At the third China International Import Expo (CIIE) on July 16, NVIDIA CEO Jensen Huang made a striking entrance in traditional Tang attire—a departure from his signature leather jacket seen at prior engagements. This appearance followed NVIDIA's confirmation of securing export licenses for its H20 chips to China, with plans to launch fully compatible RTX PRO series processors.
Huang opened his keynote attempting Mandarin, sharing: "I grew up in America and studied some Chinese." After humorously admitting linguistic limitations to spare the audience, he seamlessly transitioned to English. He traced NVIDIA's evolution from pioneering GPU technology to enabling modern artificial intelligence, emphasizing: "From Kepler to Blackwell architectures, our systems underwent thousands of iterations, transforming NVIDIA into the computational engine powering global AI ecosystems."

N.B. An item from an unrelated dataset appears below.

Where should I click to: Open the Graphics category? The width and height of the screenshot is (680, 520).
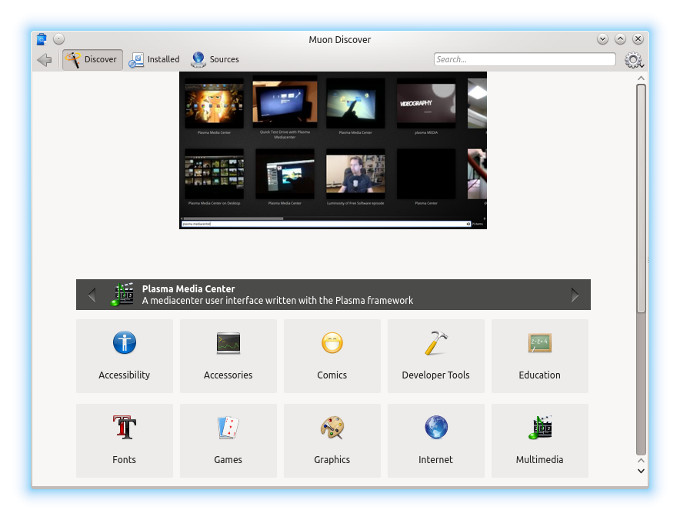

Highlighting a pivotal 2016 moment, Huang recounted personally delivering the world's first DGX-1 supercomputer to OpenAI—then an obscure San Francisco startup exploring AlexNet algorithms. "That delivery ignited AI's wildfire spread," he reflected. Huang asserted AI's transformative impact across industries, particularly praising Chinese innovators: "Over one million developers here—from Baidu and Alibaba to MiniMax and DeepSeek—are creating world-class advancements."
He identified China’s supply chain as an "industrial miracle" and lauded its role in accelerating open-source AI, calling it "crucial for both global progress and safety standardization." Huang predicted the next technological leap within a decade: "AI will comprehend physical laws, revolutionize manufacturing alongside humans, and birth intelligent products."
The executive spotlighted China's hundreds of digital-twin projects optimizing factories via NVIDIA's Omniverse platform. "Just as electricity reshaped industries," he concluded, "AI will redefine every product and service, sparking a new industrial revolution."